ペンタックスレンズ研究会

ペンタックスレンズ他光学特性データを示します。

(69)SMC PENTAX 1:3.5 18mm(smc pentax 1:3.5 18mm)のレンズ特許データについて

SMC PENTAX 1:3.5 18mmの特許データについて

SMC PENTAX 1:3.5 18mmはタクマーレンズ時代には存在しない焦点距離のレンズである。しかも小型化されたMレンズ時代とはコンセプトも異なるため、1975年に登場したKシリーズ用レンズの1本であり、非常に製造本数も少なく今となっては貴重な焦点距離の超広角レンズとなっている。このレンズの特許はUS3841736=日本特開昭49-12823(1972年出願1974年公開)日本特許第852365号で発明者は旭光学工業の高橋康夫氏である。このレンズ構成は11群12枚構成の実施例2が製品と近い構成であるのでこの実施例2のデータを示す。

SMC PENTAX 1:3.5/18のレンズ構成図

SMC PENTAX 1:3.5/18のレンズ構成図

第1レンズがメニスカス凹レンズ、第2レンズがメニスカス凸レンス、第3レンズがメニスカス凹レンズ、第4レンズがメニスカス凹レンズで構成される前群レンズ群となっている。第5レンズ以降がこのレンズではマスタレンズ群となっているレトロフォーカスレンズ構成をなしている。第6群はフィルタで、本レンズでは4種内蔵レンズとなっていて、このフィルタにはUVがなく通常はSKYLIGHTを用いることになる。特許では内蔵フィルタの記載がないので、実施例2のデータにフィルタを追加して計算している。また、絞り位置の記載もないので、内蔵フィルタの後ろ側に絞りを配置している。このレンズは刻印の違いで前後期モデルの2種が存在している。下に示した筆者のものはsmcと小文字から始まる後期モデルである。

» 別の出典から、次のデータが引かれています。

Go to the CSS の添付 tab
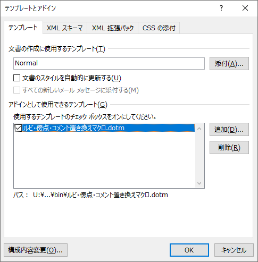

SMC PENTAX 1:3.5/18(筆者所有品)

SMC PENTAX 1:3.5/18(筆者所有品)

SMC PENTAX 1:3.5 18mmの球面収差・像面湾曲収差・歪曲収差図

SMC PENTAX 1:3.5 18mmの収差図(横)

SMC PENTAX 1:3.5 18mmの収差図(横)

SMC PENTAX 1:3.5 18mmの非点収差図

SMC PENTAX 1:3.5 18mmの非点収差図

球面収差は色収差が大きいが、各波長でプロファイルが似ていて、やや負修正気味である。さらに、非点収差も大きく、本ソフトでは周辺でうまく計算できないため図示しないが倍率の色収差がかなり大きい。このため、周辺は色滲みが目立つ像を示すことが予想される。

SMC PENTAX 1:3.5 18mmのスポットダイヤグラム

SMC PENTAX 1:3.5 18mmのスポットダイヤグラム

SMC PENTAX 1:3.5 18mmのスポットダイヤグラム(波長毎)

SMC PENTAX 1:3.5 18mmのスポットダイヤグラム(波長毎)

SMC PENTAX 1:3.5 18mmのMTF

SMC PENTAX 1:3.5 18mmの幾何光学的MTF

このレンズがこれで製造終了した理由は、MTF図を見るとわかるかと思う。超広角レンズであるが、MTF特性もよくなくコントラストが全体に低下して甘い像を示すからである。
一応、作例を示しておく。

作例1 PENTAX LX, SMC PENTAX 18mmF3.5(F8) Agfachrome PercisaCT100

作例1 PENTAX LX, SMC PENTAX 18mmF3.5(F8) Agfachrome PercisaCT100

 

作例1 PENTAX K-1MkII, SMC PENTAX 18mmF3.5(F8)

作例2 PENTAX K-1MkII, SMC PENTAX 18mmF3.5(F8)

デジタル一眼レフだとCMOS素子のマイクロレンズが配置されているために、このレンズはデジタル用の光学系ではないために、周辺減光が目立つことがわかる。コントラストも低いことがフィルムより顕著にわかるかと思う。